In [None]:
from qdrant_client import QdrantClient, models

client = QdrantClient("http://localhost:6333")

In [None]:
data_folder = "data/"
filename = data_folder + "bfp-a3447q.pdf"
content_path= filename.split('.')[0]+'_v2_chunked.txt'

In [None]:
import pathlib, json
json_read = pathlib.Path(content_path).read_text()
data_content = json.loads(json_read)

## Step 2: Sparse vector search with BM25

We are going to use the same dataset as before. Let's download it and load into Qdrant, but this time we are going to create sparse vectors with BM25 only.

We need to create a collection first. Qdrant will handle the IDF calculations, if we configure it to.
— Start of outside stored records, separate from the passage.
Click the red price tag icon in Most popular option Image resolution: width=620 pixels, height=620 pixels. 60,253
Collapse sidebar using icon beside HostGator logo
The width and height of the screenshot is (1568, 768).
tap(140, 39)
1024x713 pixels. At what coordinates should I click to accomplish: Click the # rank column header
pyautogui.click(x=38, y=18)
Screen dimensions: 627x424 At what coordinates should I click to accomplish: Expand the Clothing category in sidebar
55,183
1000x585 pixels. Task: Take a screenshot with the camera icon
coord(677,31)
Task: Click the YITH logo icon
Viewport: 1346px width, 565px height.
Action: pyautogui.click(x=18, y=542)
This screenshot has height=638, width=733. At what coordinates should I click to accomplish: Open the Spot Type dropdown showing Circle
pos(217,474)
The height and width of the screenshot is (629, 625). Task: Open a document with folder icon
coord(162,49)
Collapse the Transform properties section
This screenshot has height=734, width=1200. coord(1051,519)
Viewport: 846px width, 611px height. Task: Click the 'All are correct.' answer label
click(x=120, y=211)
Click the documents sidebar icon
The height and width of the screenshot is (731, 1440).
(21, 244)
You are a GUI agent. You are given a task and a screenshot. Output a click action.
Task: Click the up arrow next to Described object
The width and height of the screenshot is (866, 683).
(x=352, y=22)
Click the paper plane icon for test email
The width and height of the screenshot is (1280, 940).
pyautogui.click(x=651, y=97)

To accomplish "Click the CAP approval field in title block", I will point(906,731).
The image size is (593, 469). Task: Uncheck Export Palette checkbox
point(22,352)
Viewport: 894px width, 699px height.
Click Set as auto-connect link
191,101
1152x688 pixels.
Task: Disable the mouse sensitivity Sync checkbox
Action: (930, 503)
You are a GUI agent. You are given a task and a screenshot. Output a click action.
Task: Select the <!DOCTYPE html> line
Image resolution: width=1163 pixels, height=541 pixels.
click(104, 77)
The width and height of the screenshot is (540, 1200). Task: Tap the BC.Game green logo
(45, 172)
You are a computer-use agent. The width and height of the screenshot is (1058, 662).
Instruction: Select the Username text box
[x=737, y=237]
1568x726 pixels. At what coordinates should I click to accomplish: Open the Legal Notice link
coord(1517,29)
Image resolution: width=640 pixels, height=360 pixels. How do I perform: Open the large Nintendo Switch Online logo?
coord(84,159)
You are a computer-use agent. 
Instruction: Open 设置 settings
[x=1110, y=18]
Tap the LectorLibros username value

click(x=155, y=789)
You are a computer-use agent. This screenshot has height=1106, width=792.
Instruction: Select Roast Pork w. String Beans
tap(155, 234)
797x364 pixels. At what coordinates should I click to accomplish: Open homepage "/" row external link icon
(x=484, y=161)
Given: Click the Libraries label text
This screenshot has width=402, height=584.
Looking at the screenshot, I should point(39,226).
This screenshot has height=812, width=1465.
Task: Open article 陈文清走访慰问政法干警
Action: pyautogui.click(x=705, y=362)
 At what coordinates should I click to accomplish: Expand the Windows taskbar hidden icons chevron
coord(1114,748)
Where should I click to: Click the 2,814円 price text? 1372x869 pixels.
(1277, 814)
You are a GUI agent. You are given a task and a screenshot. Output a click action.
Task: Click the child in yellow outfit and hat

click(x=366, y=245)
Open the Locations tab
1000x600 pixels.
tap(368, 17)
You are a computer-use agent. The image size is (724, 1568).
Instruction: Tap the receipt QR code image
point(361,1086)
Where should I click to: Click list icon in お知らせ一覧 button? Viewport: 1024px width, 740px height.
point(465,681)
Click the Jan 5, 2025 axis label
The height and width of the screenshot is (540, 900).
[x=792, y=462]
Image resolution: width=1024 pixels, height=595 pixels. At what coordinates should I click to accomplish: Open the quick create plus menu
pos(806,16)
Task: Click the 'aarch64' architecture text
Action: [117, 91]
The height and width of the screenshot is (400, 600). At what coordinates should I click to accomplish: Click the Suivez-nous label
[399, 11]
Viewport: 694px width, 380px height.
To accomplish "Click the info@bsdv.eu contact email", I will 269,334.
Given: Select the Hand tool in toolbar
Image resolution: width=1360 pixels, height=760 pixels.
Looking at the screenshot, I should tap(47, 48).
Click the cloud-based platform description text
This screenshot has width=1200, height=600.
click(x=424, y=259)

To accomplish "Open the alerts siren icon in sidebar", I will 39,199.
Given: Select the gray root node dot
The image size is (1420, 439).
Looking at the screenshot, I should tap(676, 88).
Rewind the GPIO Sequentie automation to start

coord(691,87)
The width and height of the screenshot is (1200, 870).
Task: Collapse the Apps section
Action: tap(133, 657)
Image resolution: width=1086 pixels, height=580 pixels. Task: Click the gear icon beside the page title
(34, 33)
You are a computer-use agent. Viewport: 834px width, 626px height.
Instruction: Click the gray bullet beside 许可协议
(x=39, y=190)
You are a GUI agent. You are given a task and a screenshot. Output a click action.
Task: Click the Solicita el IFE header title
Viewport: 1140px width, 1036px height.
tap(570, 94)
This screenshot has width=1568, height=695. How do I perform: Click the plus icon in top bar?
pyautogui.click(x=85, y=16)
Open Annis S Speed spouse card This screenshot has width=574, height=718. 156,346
That's required for BM25, otherwise it won't boost the rare words.

In [None]:
collection_name="bfp-a3447q_sparse"

In [None]:
from qdrant_client import models

# Create the collection with specified sparse vector parameters
if not client.collection_exists(collection_name):
    client.create_collection(
        collection_name=collection_name,
        sparse_vectors_config={
            "bm25": models.SparseVectorParams(
                modifier=models.Modifier.IDF,
            )
        }
    )

FastEmbed comes with a BM25 implementation that we can use as any other model.

In [None]:
points = []
id = 0
title = 'RH-3CH-Sxx/RH-6CH-Sxx Special Specifications Manual' # can be obtained from doc metadata
for index, chapter in enumerate(data_content):
    # elements of data list:
        # 0 - chapter level
        # 1 - chapter name
        # 2 - page number (1-based)
        # 3 - chunk of text
    if chapter[0] == 1:
        root_chapter = chapter[1]
    if 3*len(chapter[1]) > len(chapter[-1]): 
        print(f'{index}) Paragraphs not generated for chapter: {chapter[1]}')
        continue    
    # if index not in data_context.keys(): # if context not created, skip embedding
    #     print(f'\nChapter "{chapter[1]}" skipped', end='')
    #     continue
    context = "" # data_context[index]
    text =  context + chapter[-1]
    # print(f'\n\tChapter "{chapter[1]}" ', end='')
    point = models.PointStruct(
        id=id,
        vector={
            "bm25": models.Document(
                text=text, 
                model="Qdrant/bm25",
            )
        },
        payload={
            "content": chapter[-1],
            "main_chapter": root_chapter,
            "chapter": chapter[1],
            "manual": title,
            "page": chapter[2]
        } #save all needed metadata fields
    )
    # print("encoded... ", end='')
    points.append(point)
    id += 1
print(f"Collection points gathered")
client.upsert(
    collection_name=collection_name,
    points=points
)
print(f"Collection {collection_name} upserted.")


In [None]:
def search(query: str, limit: int = 1) -> list[models.ScoredPoint]:
    results = client.query_points(
        collection_name=collection_name,
        query=models.Document(
            text=query,
            model="Qdrant/bm25",
        ),
        using="bm25",
        limit=limit,
        with_payload=True,
    )

    return results.points

In [None]:
results = search("rcready", limit = 5)
results

In [None]:
results[0].score

### Step 3: Qdrant search for combined vectors

In [None]:
model_name = 'all-mpnet-base-v2'

In [None]:
from sentence_transformers import SentenceTransformer

model = SentenceTransformer(
    model_name, 
    trust_remote_code=True,
    cache_folder="./models"   # explicitly setting cache location
)
emb_dimensions = model.get_sentence_embedding_dimension()

In [None]:
collection_name="bfp-a3447q_hybrid"

In [None]:
# Create the collection with both vector types
if not client.collection_exists(collection_name):
    client.create_collection(
        collection_name=collection_name,
        vectors_config={
            model_name: models.VectorParams(
                size=emb_dimensions,  # Dimensionality of the vectors
                distance=models.Distance.COSINE  # Distance metric for similarity search
            ),
        },
        sparse_vectors_config={
            "bm25": models.SparseVectorParams(
                modifier=models.Modifier.IDF,
            )
        }
    )
    print(f"New collection {collection_name} created.")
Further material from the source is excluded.